Austin testified that she is limited in lifting, kneeling, squatting, bending, reaching, walking long distances, sitting too long, and climbing stairs. Tr. 221. She noted that she needs assistance with cleaning and cooking. Tr. 218-19. She claimed that she cannot drive for long periods of time and that she can lift less than five pounds. Tr. 37, 40-43. Austin's physical examinations generally indicate that she has normal gait, muscle strength and tone, and range of motion. However, the ALJ did not explain how these physical examinations contradict Austin's testimony. And, the undersigned cannot conclude that the contradiction, if any, is obvious or inherent.
Indeed, Austin's ability to exhibit a normal gait during a physical examination does not conflict with her testimony that she cannot walk for long distances. Her normal range of motion does not undermine her claim that she cannot stand for long periods of time without pain. Similarly, any normal muscle strength and tone that Austin exhibited during a physical examination does not cut against her testimony that she cannot lift more than five pounds.
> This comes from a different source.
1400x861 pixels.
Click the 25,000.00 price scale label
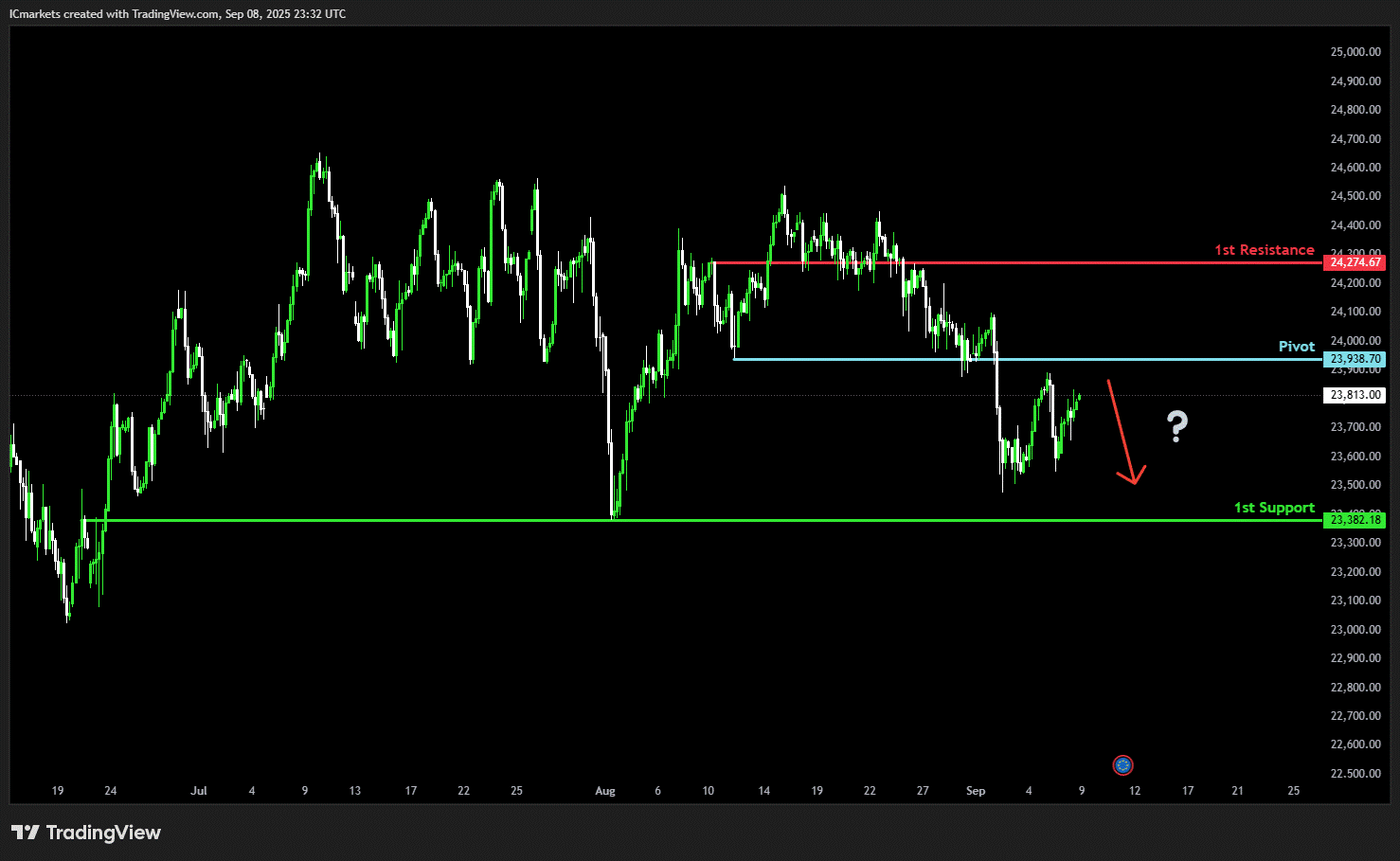pos(1355,52)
To be sure, Austin's physical examinations may, to some degree, conflict with her testimony regarding her pain. However, because this conflict is not apparent through the ALJ's summary of Austin's pain testimony and the summary of her physical examinations, the undersigned is left to speculate as to where the conflict lies. This precludes the undersigned from conducting a meaningful review as to whether Austin's “generally benign physical examinations” undermine her pain testimony. As such, the undersigned is unable to find that the ALJ's discount of Austin's pain testimony-based on her generally benign physical examinations-is supported by substantial evidence.
See, e.g., Brown-Hunter v. Colvin, 806 F.3d 487, 494 (9th Cir. 2015) (holding that the ALJ's failure to identify the conflict between the claimant's medical records and pain testimony constituted reversible error); Judith D.S. v. Comm'r Soc. Sec. Admin., 2021 WL 3705140, at *5-8 (D. Ore. Aug. 20, 2021) (finding that the ALJ erred in rejecting the claimant's subjective symptom testimony “by not linking particular parts of [the claimant's] testimony to parts of the medical record that purportedly undermine her testimony”); Cooper v. Saul, 2020 WL 2735384, at *9 (D. Haw. May 26, 2020) (“Where, as here, the ALJ has not linked [the claimant's] testimony with evidence contradicting the testimony, the Court is unable to ascertain whether the ALJ provided specific, clear, and convincing reasons for rejecting [the claimant's] testimony.”).
VI. CONCLUSION
The ALJ's decision to discount Austin's pain testimony based upon what he characterized as “routine and conservative treatment” and “generally benign physical examinations” is not supported by substantial evidence in the record. Therefore, the decision of the Commissioner is REVERSED and REMANDED. A separate judgment will issue.